Written problem A.
Copy the stretch of the Maven dependency text from "Starting with Maven" through "give more guidance)." word for word.

Beginning with version 2.0.9 Maven orders your dependencies in the same way they are listed in your pom. That being said, once you start merging dependencies in from profiles it all becomes non-trivial. You might want to check your effective pom to see how the order looks:
mvn help:effective-pom -Pprofile
If it comes out badly then one way around would be to use the dependency:build-classpath. Another solution would be to use scopes instead of profiles to perform the inclusion.
Starting with Maven 2.0.9, the natural order of dependencies is indeed preserved when building the classpath as mentioned in the release notes of 2.0.9:
MNG-1412 / MNG-3111 introduced deterministic ordering of dependencies on the classpath. In the past, natural set ordering was used and this lead to odd results. The ordering is now preserved from your pom, with dependencies added by inheritence added last. In builds that had conflicting or duplicate dependencies, this may introduce a change to the output. In short, if you have weird issues with 2.0.9, take a look at the dependencies to see if you have conflicts somewhere.
So by playing on the order of dependencies in the POM, you can actually manipulate the classpath (this may become a bit more tricky when playing with profiles but, as you didn't provide details on the actual problem, it's hard to give more guidance).
I have rolled back the hack which using active profile above, because found more elegant way to solve my problem.
Source of the problem was transitive dependency due using of some my testutils module with compile scope dependency on JUnit (which have to be after JMockit in classpath), while in the parent POM test dependencies was defined as bellow:
...
<dependencies>
<dependency>
<groupId>mockit</groupId>
<artifactId>jmockit</artifactId>
<version>0.994</version>
<scope>test</scope>
</dependency>
<dependency>
<groupId>junit</groupId>
<artifactId>junit</artifactId>
<version>4.7</version>
<scope>test</scope>
</dependency>
</dependencies>
...
<profiles>
<profile>
<id>coverage</id>
<dependencies>
<dependency>
<groupId>mockit</groupId>
<artifactId>jmockit-coverage</artifactId>
<version>0.994</version>
<scope>test</scope>
</dependency>
</dependencies>
</profile>
...
The found solution was replacing JUnit scope from test to provided.
Is it better trick?
Sorry for to many answers on own question...
But now no need any trick with maven deps, because running of jmockit-coverage now can be configured by system property. See release notes of 0.955 version and related issue 22.

Working data.
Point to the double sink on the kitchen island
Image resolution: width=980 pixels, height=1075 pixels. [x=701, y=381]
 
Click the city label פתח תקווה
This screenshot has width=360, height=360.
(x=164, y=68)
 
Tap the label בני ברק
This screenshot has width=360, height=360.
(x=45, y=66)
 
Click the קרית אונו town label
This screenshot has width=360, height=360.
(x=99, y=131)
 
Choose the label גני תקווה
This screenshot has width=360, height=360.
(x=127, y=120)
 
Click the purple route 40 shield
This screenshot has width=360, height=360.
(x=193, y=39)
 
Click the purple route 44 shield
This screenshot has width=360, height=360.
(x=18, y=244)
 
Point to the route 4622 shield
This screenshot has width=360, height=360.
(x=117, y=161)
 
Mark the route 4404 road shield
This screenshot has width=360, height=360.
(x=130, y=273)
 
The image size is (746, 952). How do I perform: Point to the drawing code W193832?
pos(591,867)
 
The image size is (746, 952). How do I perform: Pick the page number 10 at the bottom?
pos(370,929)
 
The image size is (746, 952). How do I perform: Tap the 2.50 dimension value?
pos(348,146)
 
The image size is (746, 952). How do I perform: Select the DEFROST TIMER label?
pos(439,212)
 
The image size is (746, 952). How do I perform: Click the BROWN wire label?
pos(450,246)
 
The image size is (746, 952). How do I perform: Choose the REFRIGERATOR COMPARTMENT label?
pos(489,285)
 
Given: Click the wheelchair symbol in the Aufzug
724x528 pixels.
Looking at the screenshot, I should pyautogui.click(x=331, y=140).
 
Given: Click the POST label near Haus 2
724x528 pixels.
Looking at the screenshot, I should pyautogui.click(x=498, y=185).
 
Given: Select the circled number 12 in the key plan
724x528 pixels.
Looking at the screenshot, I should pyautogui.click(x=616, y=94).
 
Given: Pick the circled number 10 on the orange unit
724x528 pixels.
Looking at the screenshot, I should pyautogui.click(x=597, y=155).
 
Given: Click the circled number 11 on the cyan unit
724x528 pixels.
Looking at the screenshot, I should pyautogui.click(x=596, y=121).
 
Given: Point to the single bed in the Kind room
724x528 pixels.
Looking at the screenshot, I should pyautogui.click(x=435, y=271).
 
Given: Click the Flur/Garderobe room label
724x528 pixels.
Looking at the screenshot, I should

Written problem B.
Recast the stretch of rows from the line containing "The image size is (746, 952). How do I perform: Select" through the line containing "pos(489,285)", both included, as a JSON list of strings with one string per line and blank lines left out.

Exercise answer A.
Starting with Maven 2.0.9, the natural order of dependencies is indeed preserved when building the classpath as mentioned in the release notes of 2.0.9:
MNG-1412 / MNG-3111 introduced deterministic ordering of dependencies on the classpath. In the past, natural set ordering was used and this lead to odd results. The ordering is now preserved from your pom, with dependencies added by inheritence added last. In builds that had conflicting or duplicate dependencies, this may introduce a change to the output. In short, if you have weird issues with 2.0.9, take a look at the dependencies to see if you have conflicts somewhere.
So by playing on the order of dependencies in the POM, you can actually manipulate the classpath (this may become a bit more tricky when playing with profiles but, as you didn't provide details on the actual problem, it's hard to give more guidance).

Exercise answer B.
[
  "The image size is (746, 952). How do I perform: Select the DEFROST TIMER label?",
  "pos(439,212)",
  "The image size is (746, 952). How do I perform: Click the BROWN wire label?",
  "pos(450,246)",
  "The image size is (746, 952). How do I perform: Choose the REFRIGERATOR COMPARTMENT label?",
  "pos(489,285)"
]